Laura Lima de Xavier, Sandra Hanekamp, and Kristina Simonyan. 2019. “Sexual Dimorphism Within Brain Regions Controlling Speech Production.” Front Neurosci, 13, Pp. 795.
Full text.pdf1.5 MB
Sexual Dimorphism Within Brain Regions Controlling Speech Production


Neural processing of speech production has been traditionally attributed to the left hemisphere. However, it remains unclear if there are structural bases for speech functional lateralization and if these may be partially explained by sexual dimorphism of cortical morphology. We used a combination of high-resolution MRI and speech-production functional MRI to examine cortical thickness of brain regions involved in speech control in healthy males and females. We identified greater cortical thickness of the left Heschl’s gyrus in females compared to males.
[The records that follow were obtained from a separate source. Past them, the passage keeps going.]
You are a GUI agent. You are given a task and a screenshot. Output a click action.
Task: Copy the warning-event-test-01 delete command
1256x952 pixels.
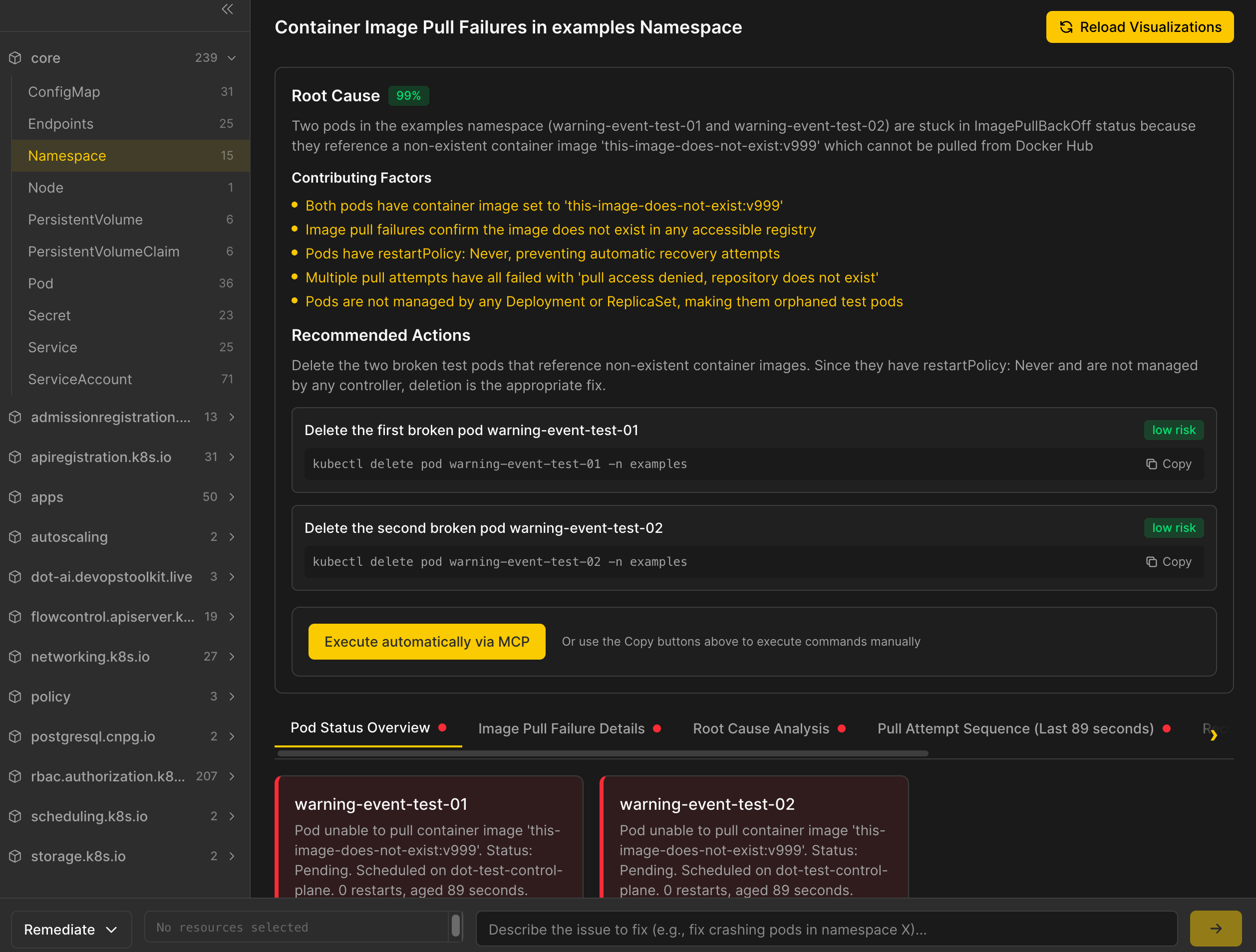(x=1169, y=464)
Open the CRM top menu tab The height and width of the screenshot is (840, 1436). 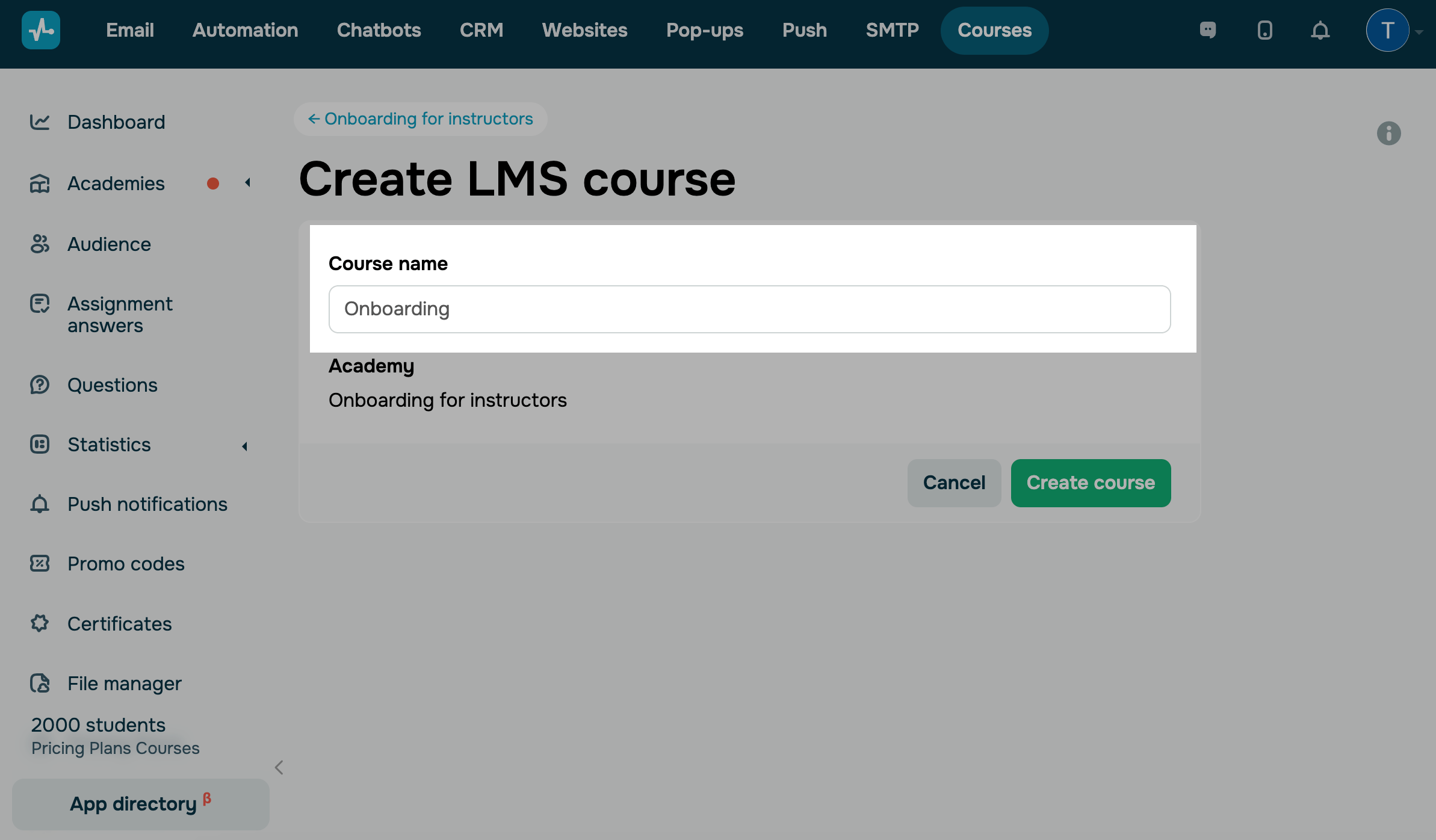pos(481,30)
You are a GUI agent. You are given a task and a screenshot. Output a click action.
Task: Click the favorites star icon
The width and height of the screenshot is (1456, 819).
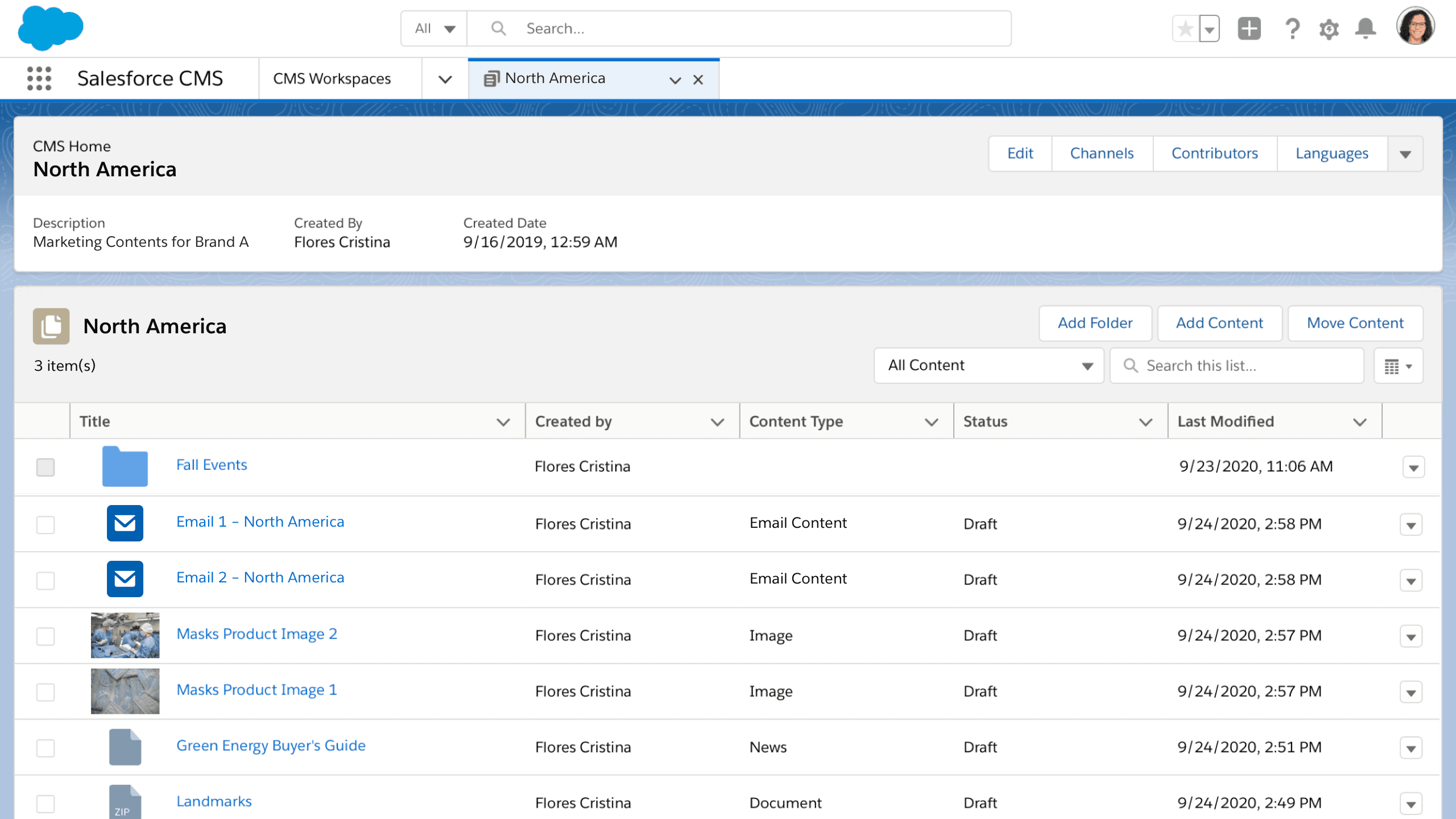(1186, 28)
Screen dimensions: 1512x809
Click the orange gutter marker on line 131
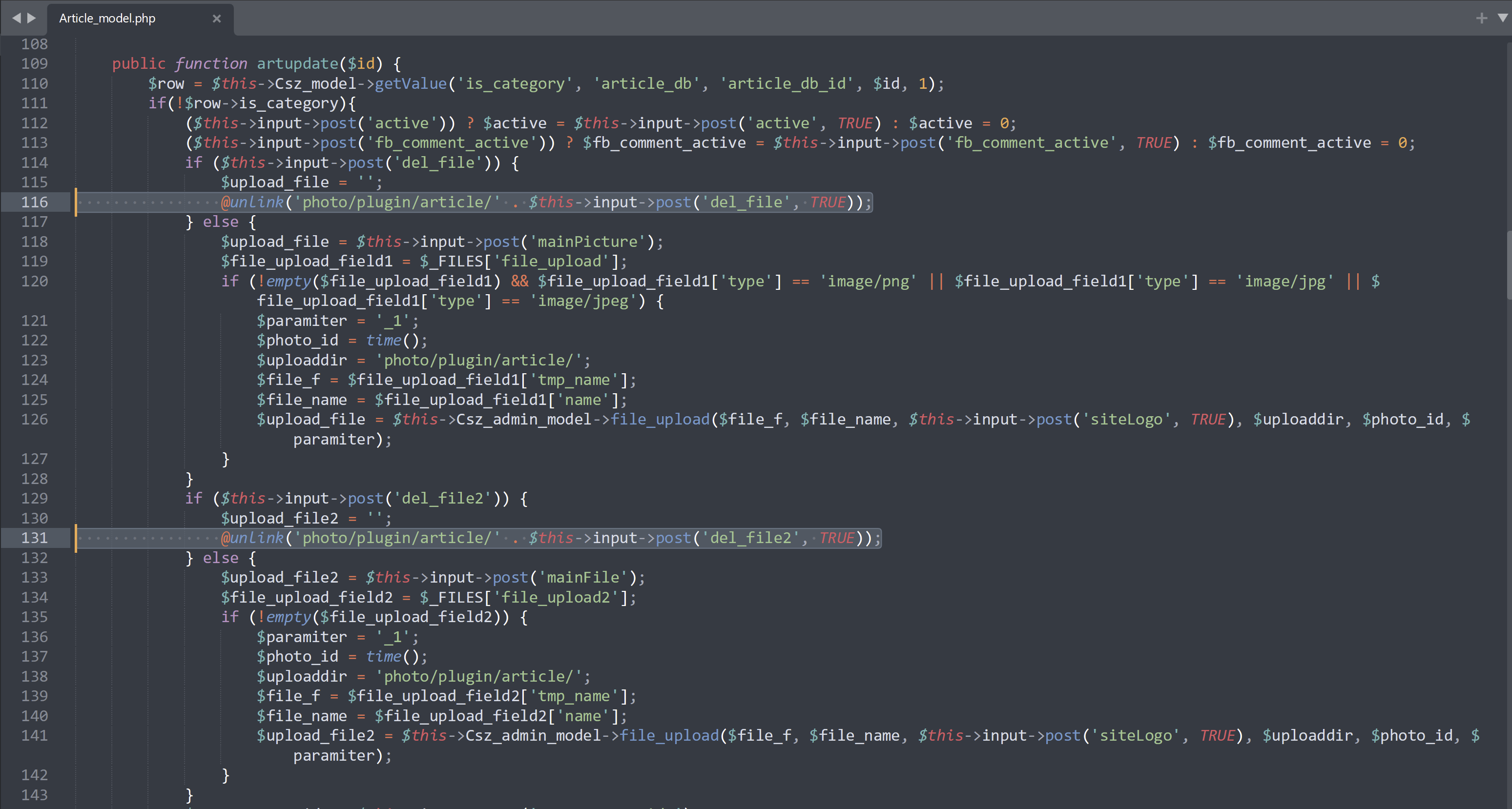tap(76, 538)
Additionally, rightward asymmetry of the supramarginal gyrus and leftward asymmetry of the precentral gyrus were found within both male and female groups. Sexual dimorphism of the Heschl’s gyrus may underlie known differences in auditory processing for speech production between males and females, whereas findings of asymmetries within cortical areas involved in speech motor execution and planning may contribute to the hemispheric localization of functional activity and connectivity of these regions within the speech production network. Our findings highlight the importance of consideration of sex as a biological variable in studies on neural correlates of speech control.